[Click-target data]
»»

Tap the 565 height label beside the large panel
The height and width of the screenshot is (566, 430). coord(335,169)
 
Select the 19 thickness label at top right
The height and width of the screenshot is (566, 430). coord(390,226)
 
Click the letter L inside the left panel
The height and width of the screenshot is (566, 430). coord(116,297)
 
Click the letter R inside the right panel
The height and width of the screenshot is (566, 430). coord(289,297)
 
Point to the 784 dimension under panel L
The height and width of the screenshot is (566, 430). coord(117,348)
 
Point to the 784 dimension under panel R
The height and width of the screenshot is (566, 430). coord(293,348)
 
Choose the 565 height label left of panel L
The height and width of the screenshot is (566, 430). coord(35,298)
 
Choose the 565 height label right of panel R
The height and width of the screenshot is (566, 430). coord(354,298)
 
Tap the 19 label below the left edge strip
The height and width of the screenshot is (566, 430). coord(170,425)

««

What to do: Can you put the data, from the first line through the line containing "(566, 430). coord(293,348)" (both included), into a Markdown table with the columns Row and Line, one row per line and blank lines left out?

Expected answer:
| Row | Line |
|---|---|
| 1 | Tap the 565 height label beside the large panel |
| 2 | The height and width of the screenshot is (566, 430). coord(335,169) |
| 3 | Select the 19 thickness label at top right |
| 4 | The height and width of the screenshot is (566, 430). coord(390,226) |
| 5 | Click the letter L inside the left panel |
| 6 | The height and width of the screenshot is (566, 430). coord(116,297) |
| 7 | Click the letter R inside the right panel |
| 8 | The height and width of the screenshot is (566, 430). coord(289,297) |
| 9 | Point to the 784 dimension under panel L |
| 10 | The height and width of the screenshot is (566, 430). coord(117,348) |
| 11 | Point to the 784 dimension under panel R |
| 12 | The height and width of the screenshot is (566, 430). coord(293,348) |